Keberhasilan film ini mendapat sorotan khusus dari tim kurator BIFAN. Programmer festival, Martin Lee, memberikan apresiasi tinggi terhadap kemampuan Hanung Bramantyo dalam meramu kisah sejarah dengan elemen horor, misteri, dan drama investigasi yang kuat.
Menurut Martin Lee, film tersebut berhasil memadukan latar sejarah yang penuh gejolak dengan serangkaian pembunuhan misterius yang membangun ketegangan secara efektif. Ia menilai penyutradaraan yang matang dan kekuatan narasi membuat film ini tidak hanya menghadirkan sensasi genre yang mencekam, tetapi juga menyuguhkan refleksi mendalam mengenai tragedi sejarah yang meninggalkan kesan emosional bagi penonton.
Menanggapi apresiasi tersebut, Hanung Bramantyo mengaku bersyukur dan bangga dapat membawa cerita yang terinspirasi dari sejarah Indonesia ke panggung perfilman internasional.
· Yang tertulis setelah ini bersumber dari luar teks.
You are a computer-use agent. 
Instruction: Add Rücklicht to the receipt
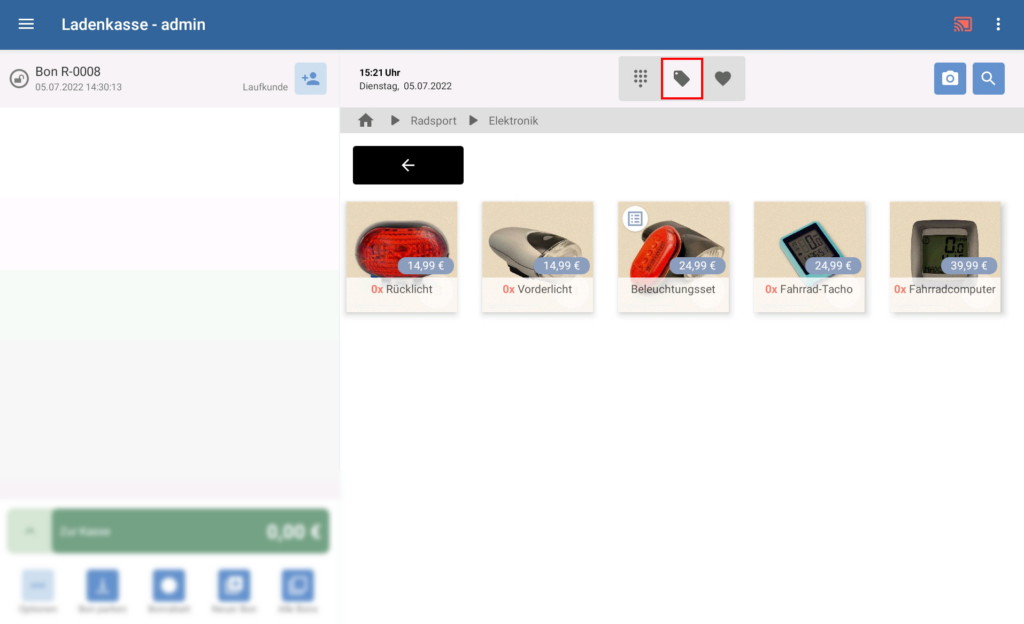[x=402, y=256]
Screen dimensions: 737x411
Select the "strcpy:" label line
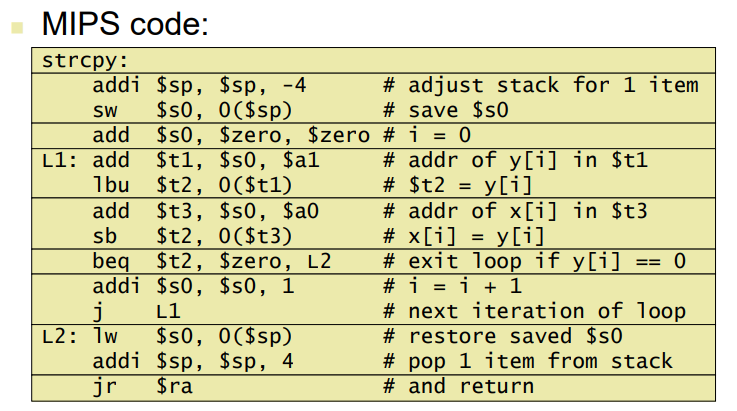pyautogui.click(x=79, y=60)
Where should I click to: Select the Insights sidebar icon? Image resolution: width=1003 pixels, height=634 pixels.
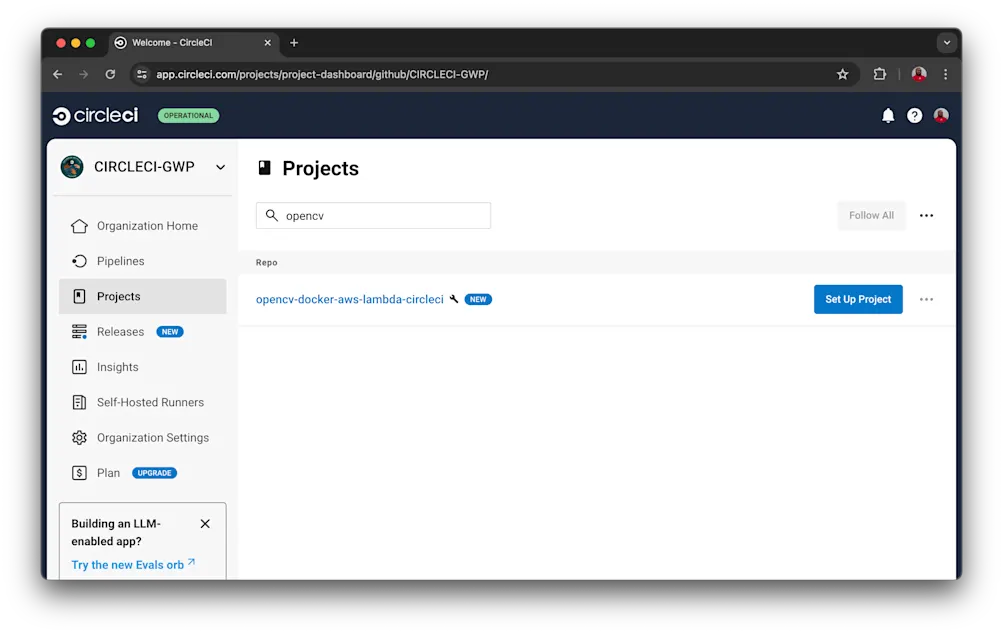coord(80,367)
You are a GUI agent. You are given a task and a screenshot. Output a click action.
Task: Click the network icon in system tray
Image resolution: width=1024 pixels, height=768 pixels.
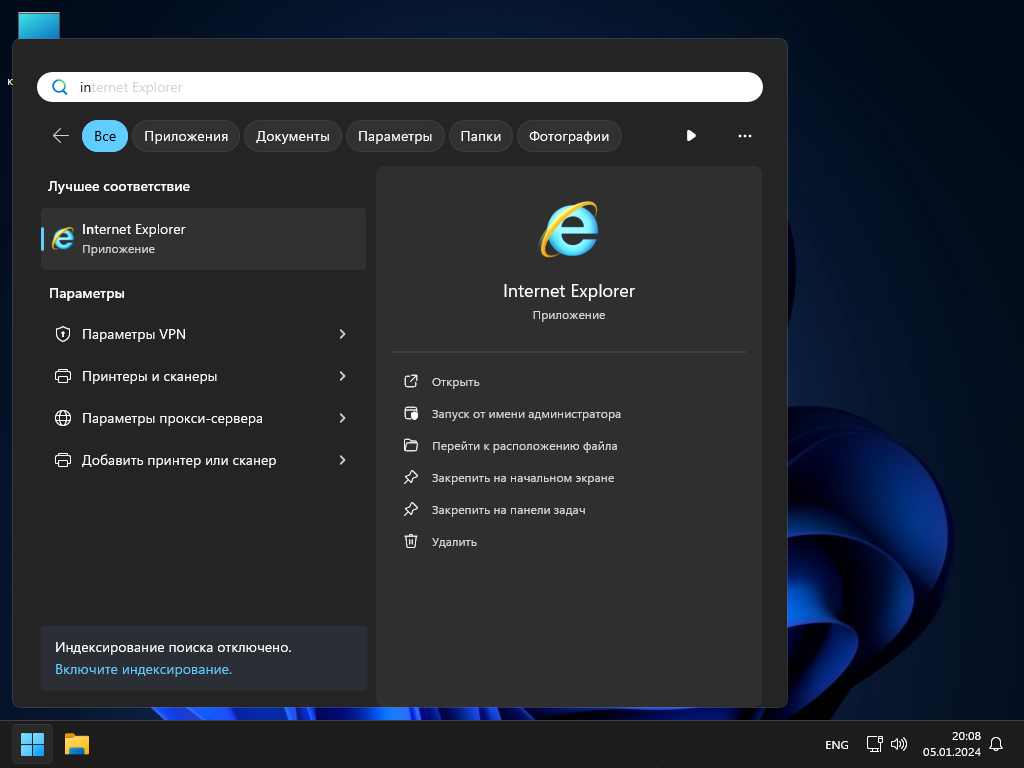point(874,744)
Ia menyebut genre horor dan thriller sebagai medium yang efektif untuk mengupas ketakutan kolektif sebuah bangsa.
“Lewat The Hole, kami mencoba menjahit luka sejarah masa lalu dengan balutan mistisisme yang dekat dengan masyarakat Indonesia.
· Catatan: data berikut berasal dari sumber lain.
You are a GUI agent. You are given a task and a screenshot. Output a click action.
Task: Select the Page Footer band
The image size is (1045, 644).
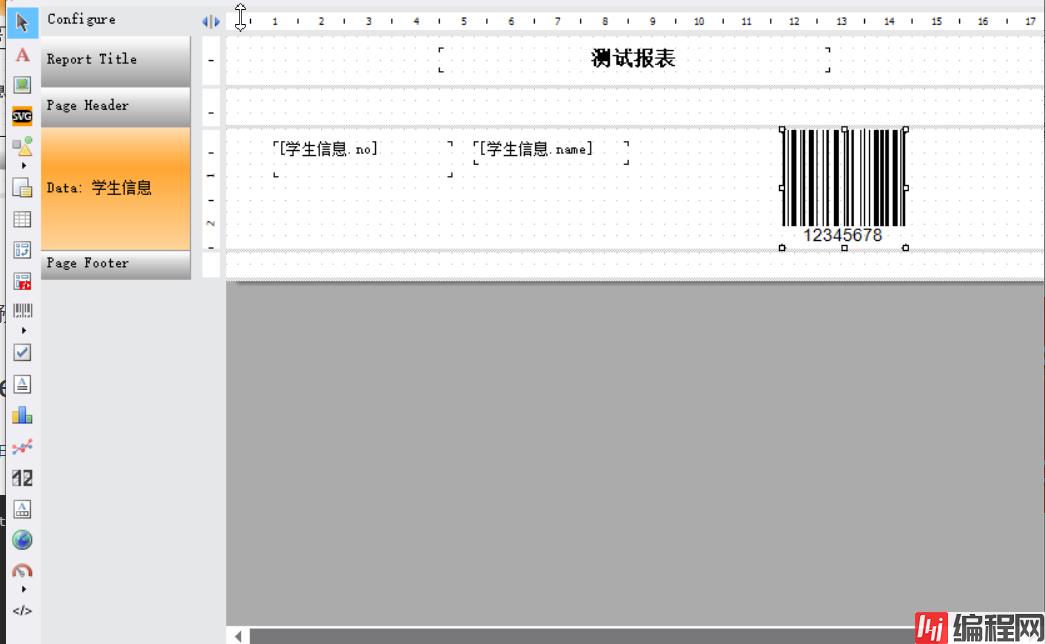click(x=115, y=264)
Setelah mendapatkan sambutan hangat di Rotterdam, dapat tampil di BIFAN, khususnya dalam program B Extreme yang dikenal berani dan progresif, merupakan kehormatan besar bagi kami,” ujar Hanung.
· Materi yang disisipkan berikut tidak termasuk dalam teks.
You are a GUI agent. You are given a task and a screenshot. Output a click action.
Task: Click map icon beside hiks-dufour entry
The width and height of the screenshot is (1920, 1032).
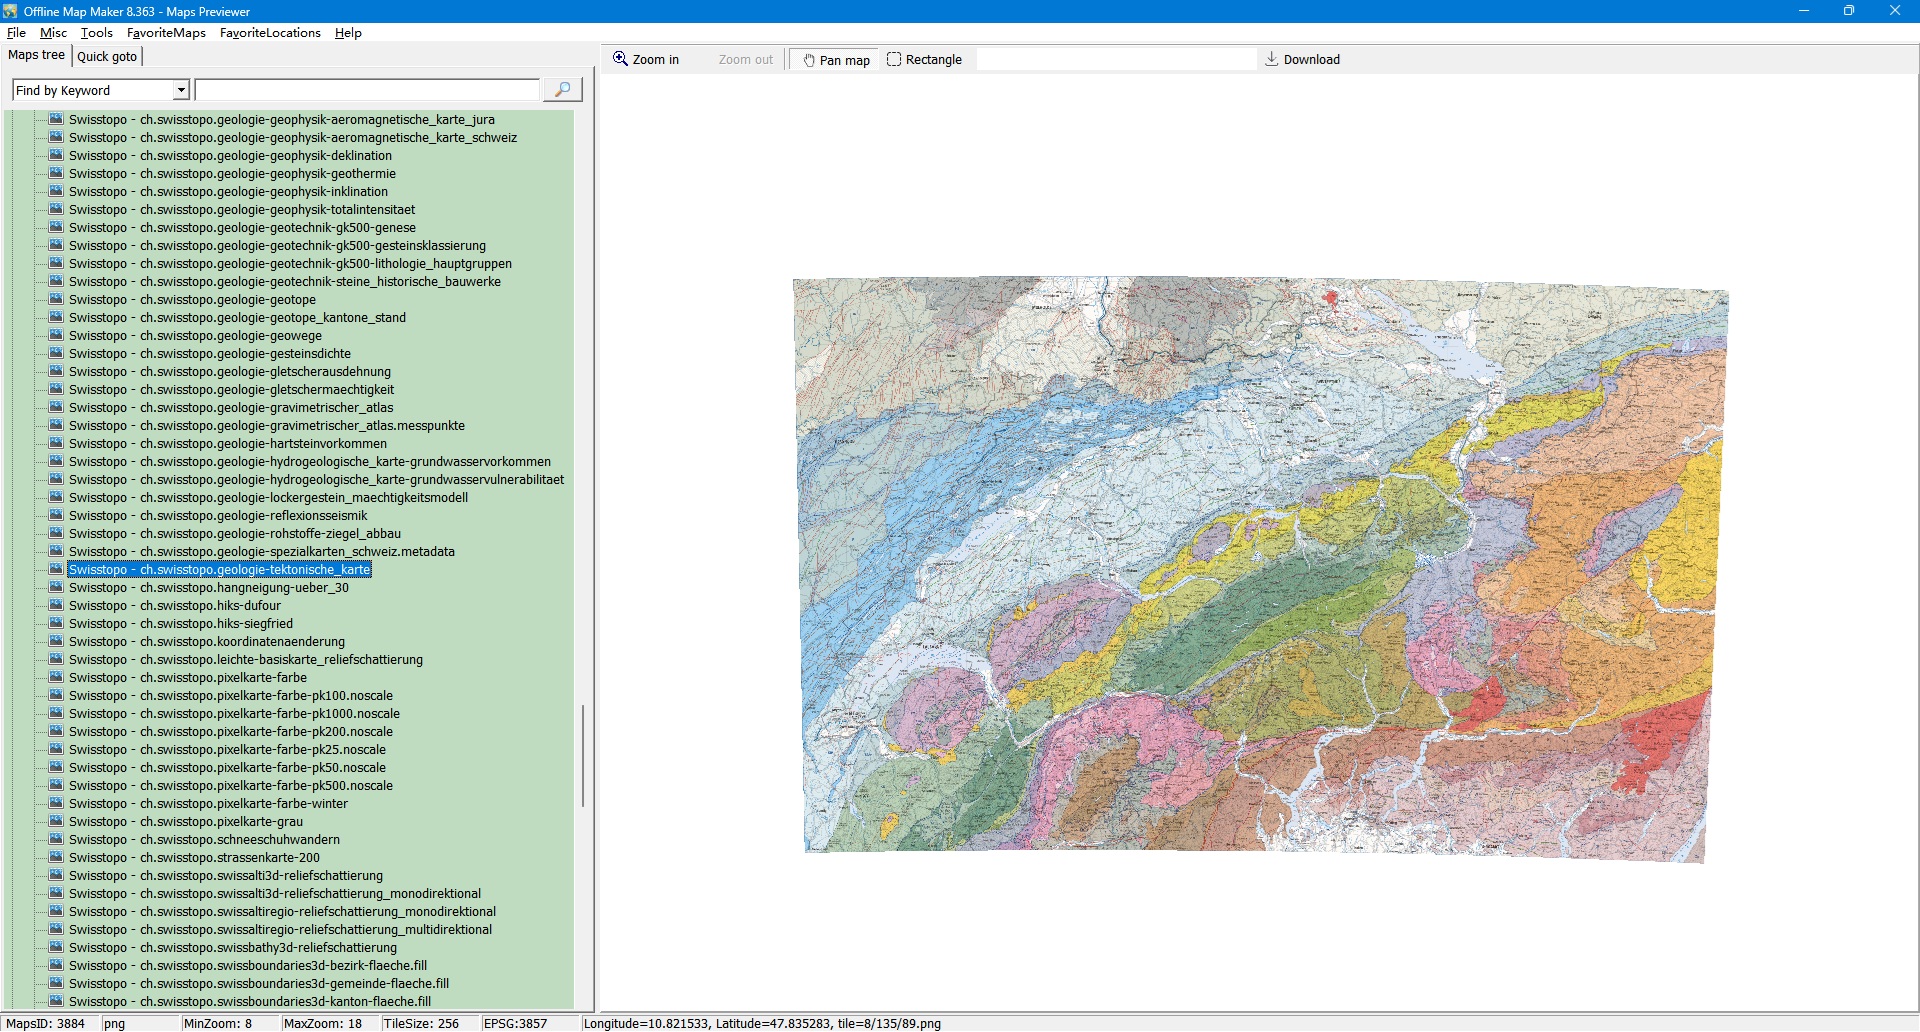(x=56, y=605)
Film The Hole mengambil latar Indonesia pada era 1960-an, masa yang dipenuhi ketegangan politik dan gejolak sosial. Cerita berpusat pada rangkaian pembunuhan misterius yang selalu terjadi pada tanggal 30 setiap bulan. Para korban ditemukan tewas secara mengenaskan dengan lubang misterius pada tubuh mereka serta pesan-pesan aneh yang tertulis di wajah.
Penyelidikan terhadap kasus tersebut perlahan mengungkap rahasia kelam yang berkaitan dengan propaganda, kepercayaan masyarakat, serta sisi paling gelap dari sejarah bangsa yang terinspirasi dari peristiwa Gerakan 30 September. Dengan pendekatan horor-thriller yang intens, film ini berusaha menghadirkan perspektif baru terhadap salah satu periode paling kompleks dalam sejarah Indonesia.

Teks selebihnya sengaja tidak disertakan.